__Problem__: Duplicate the rows word for word, everything from the line containing "This screenshot has width=1612, height=807." down to the line containing "will click(475, 297).".

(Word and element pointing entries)
______________________________

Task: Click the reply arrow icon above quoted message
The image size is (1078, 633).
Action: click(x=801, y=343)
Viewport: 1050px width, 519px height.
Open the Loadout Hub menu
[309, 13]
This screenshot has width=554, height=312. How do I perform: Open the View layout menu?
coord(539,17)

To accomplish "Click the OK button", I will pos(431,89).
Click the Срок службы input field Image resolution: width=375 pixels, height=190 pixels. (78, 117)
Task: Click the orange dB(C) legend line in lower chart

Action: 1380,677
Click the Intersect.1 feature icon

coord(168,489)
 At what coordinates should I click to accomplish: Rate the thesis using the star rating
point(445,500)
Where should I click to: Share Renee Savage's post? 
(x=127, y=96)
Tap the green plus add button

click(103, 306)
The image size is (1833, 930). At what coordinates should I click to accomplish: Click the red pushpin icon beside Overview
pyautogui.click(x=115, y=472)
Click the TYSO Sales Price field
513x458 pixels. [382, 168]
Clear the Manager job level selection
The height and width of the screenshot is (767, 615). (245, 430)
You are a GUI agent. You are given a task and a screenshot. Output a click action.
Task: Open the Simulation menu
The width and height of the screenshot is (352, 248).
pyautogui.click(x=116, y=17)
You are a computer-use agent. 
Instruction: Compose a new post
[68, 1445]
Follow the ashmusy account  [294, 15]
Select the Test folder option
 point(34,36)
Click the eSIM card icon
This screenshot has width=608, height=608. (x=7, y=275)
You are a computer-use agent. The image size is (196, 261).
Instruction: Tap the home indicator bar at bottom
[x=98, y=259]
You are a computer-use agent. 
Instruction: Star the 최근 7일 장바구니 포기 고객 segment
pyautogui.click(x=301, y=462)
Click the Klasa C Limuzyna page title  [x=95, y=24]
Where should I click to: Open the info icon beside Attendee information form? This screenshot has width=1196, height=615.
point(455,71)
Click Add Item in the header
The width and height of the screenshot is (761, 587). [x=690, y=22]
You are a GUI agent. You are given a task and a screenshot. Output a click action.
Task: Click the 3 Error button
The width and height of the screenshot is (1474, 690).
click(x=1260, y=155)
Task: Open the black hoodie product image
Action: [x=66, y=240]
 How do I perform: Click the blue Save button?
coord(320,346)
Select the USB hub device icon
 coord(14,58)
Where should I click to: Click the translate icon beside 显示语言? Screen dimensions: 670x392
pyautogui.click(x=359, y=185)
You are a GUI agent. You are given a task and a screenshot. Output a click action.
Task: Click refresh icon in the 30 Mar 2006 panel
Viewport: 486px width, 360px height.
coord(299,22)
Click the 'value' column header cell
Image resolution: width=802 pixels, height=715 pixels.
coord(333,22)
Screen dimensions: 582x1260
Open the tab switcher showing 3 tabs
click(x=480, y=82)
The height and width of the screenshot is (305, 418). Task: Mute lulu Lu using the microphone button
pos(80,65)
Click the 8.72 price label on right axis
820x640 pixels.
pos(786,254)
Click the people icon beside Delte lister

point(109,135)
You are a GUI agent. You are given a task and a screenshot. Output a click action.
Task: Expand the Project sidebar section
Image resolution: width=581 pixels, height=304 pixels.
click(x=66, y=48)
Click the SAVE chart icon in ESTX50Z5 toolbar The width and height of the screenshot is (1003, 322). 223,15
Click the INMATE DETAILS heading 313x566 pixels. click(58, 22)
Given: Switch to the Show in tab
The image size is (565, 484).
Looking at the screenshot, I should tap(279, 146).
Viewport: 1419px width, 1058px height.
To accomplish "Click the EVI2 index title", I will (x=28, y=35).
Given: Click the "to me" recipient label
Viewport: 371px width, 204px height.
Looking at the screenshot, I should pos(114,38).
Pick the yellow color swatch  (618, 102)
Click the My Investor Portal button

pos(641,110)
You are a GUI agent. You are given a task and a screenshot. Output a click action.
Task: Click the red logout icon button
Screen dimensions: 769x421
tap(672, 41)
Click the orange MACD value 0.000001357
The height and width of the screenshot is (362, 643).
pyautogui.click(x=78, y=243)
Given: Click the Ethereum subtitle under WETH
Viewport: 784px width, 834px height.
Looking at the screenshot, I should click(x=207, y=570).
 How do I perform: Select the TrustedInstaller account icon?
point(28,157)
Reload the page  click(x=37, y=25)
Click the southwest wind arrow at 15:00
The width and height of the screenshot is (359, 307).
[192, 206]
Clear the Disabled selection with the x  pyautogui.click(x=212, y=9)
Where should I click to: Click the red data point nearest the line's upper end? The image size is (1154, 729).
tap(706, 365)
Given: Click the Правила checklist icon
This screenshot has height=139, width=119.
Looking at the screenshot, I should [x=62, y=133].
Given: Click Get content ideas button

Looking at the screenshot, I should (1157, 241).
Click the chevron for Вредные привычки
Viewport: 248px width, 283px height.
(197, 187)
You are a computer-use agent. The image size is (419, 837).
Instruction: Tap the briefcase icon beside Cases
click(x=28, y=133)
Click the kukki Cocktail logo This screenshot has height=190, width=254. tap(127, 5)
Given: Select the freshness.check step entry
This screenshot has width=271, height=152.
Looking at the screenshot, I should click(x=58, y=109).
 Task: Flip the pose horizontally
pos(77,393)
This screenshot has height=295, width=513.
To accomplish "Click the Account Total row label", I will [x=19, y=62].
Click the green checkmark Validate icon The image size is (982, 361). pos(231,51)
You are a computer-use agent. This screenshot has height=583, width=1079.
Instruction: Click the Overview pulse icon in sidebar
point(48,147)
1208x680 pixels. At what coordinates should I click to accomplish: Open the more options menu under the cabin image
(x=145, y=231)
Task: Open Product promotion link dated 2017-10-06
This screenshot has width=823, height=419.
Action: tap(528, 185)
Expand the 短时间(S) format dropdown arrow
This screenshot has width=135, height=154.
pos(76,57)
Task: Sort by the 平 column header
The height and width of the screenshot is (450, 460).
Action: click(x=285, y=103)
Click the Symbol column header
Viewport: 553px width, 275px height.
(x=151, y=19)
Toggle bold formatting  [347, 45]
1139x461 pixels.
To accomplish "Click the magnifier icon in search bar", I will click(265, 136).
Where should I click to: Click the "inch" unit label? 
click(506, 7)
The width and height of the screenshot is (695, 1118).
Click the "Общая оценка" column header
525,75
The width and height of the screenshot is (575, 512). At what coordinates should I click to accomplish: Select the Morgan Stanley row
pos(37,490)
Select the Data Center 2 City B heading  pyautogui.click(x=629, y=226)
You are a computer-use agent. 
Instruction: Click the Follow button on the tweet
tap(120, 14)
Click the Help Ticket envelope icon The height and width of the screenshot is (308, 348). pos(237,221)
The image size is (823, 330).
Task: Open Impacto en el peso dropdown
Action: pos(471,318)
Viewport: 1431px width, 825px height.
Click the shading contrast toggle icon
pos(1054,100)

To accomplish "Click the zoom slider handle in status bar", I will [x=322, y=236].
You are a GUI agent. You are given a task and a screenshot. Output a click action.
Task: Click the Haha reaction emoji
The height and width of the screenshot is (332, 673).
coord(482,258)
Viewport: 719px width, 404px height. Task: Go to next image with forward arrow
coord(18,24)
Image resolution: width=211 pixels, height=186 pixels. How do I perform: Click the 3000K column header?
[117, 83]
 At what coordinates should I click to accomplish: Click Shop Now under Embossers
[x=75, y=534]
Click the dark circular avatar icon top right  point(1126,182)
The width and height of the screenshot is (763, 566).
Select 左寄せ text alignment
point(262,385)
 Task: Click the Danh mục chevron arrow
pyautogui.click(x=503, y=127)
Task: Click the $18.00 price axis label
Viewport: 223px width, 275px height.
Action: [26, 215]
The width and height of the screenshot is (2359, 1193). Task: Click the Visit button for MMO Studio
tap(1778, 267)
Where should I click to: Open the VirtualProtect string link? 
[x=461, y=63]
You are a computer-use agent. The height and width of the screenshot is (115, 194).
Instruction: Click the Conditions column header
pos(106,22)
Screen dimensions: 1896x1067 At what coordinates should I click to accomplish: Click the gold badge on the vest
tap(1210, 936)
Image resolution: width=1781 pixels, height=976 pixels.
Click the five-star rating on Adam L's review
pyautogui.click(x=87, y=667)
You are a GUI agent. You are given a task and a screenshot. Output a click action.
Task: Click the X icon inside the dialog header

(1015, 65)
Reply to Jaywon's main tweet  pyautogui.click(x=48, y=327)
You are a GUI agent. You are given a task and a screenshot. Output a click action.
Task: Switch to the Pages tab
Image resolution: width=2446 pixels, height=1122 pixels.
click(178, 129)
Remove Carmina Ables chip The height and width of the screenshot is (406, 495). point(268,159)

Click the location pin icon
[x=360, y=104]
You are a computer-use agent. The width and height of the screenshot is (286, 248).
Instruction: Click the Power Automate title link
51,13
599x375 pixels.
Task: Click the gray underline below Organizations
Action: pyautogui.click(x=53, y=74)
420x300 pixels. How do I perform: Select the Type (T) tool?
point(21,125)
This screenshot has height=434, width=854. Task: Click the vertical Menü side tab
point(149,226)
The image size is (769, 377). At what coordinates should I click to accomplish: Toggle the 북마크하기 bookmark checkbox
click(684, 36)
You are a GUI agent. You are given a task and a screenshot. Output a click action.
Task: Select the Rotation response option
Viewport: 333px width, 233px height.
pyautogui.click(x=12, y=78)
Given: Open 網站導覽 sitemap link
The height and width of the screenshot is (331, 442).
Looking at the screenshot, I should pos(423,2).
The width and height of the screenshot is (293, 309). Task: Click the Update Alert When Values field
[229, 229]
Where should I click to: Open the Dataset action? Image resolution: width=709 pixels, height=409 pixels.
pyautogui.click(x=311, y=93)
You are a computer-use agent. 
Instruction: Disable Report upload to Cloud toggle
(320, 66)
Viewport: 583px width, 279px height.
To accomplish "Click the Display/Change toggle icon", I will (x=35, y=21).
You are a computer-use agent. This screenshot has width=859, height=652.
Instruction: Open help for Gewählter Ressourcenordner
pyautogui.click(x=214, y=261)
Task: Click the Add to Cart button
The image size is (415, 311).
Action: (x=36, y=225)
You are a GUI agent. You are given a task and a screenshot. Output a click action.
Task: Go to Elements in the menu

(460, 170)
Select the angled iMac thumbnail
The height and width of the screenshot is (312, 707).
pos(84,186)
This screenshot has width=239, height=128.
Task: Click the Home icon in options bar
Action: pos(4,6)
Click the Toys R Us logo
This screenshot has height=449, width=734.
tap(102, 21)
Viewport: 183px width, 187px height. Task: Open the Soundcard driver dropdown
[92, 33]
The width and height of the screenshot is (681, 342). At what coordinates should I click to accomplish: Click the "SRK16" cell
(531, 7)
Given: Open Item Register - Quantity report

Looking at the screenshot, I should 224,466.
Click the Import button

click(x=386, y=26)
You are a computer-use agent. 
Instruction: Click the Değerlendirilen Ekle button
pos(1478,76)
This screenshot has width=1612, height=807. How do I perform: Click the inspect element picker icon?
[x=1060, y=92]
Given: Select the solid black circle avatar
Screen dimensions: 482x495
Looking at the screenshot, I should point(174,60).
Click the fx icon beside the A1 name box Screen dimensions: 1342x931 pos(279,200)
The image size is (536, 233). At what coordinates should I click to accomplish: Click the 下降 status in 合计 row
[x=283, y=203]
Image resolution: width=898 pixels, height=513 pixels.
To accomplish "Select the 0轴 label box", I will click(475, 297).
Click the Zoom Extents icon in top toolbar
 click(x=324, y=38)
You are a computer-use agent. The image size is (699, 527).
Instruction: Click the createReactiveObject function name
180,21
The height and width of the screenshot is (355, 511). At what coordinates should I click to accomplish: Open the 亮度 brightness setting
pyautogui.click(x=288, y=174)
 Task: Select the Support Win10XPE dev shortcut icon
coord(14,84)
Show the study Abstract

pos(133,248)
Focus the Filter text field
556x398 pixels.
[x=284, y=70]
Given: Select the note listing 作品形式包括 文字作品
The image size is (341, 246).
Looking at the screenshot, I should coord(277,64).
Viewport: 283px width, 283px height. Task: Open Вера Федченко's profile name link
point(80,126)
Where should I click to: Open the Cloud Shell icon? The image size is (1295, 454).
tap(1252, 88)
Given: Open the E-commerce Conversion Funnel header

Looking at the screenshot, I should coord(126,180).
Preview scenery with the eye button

______________________________

__Written solution__:
This screenshot has width=1612, height=807. How do I perform: Click the inspect element picker icon?
[x=1060, y=92]
Given: Select the solid black circle avatar
Screen dimensions: 482x495
Looking at the screenshot, I should point(174,60).
Click the fx icon beside the A1 name box Screen dimensions: 1342x931 pos(279,200)
The image size is (536, 233). At what coordinates should I click to accomplish: Click the 下降 status in 合计 row
[x=283, y=203]
Image resolution: width=898 pixels, height=513 pixels.
To accomplish "Select the 0轴 label box", I will click(475, 297).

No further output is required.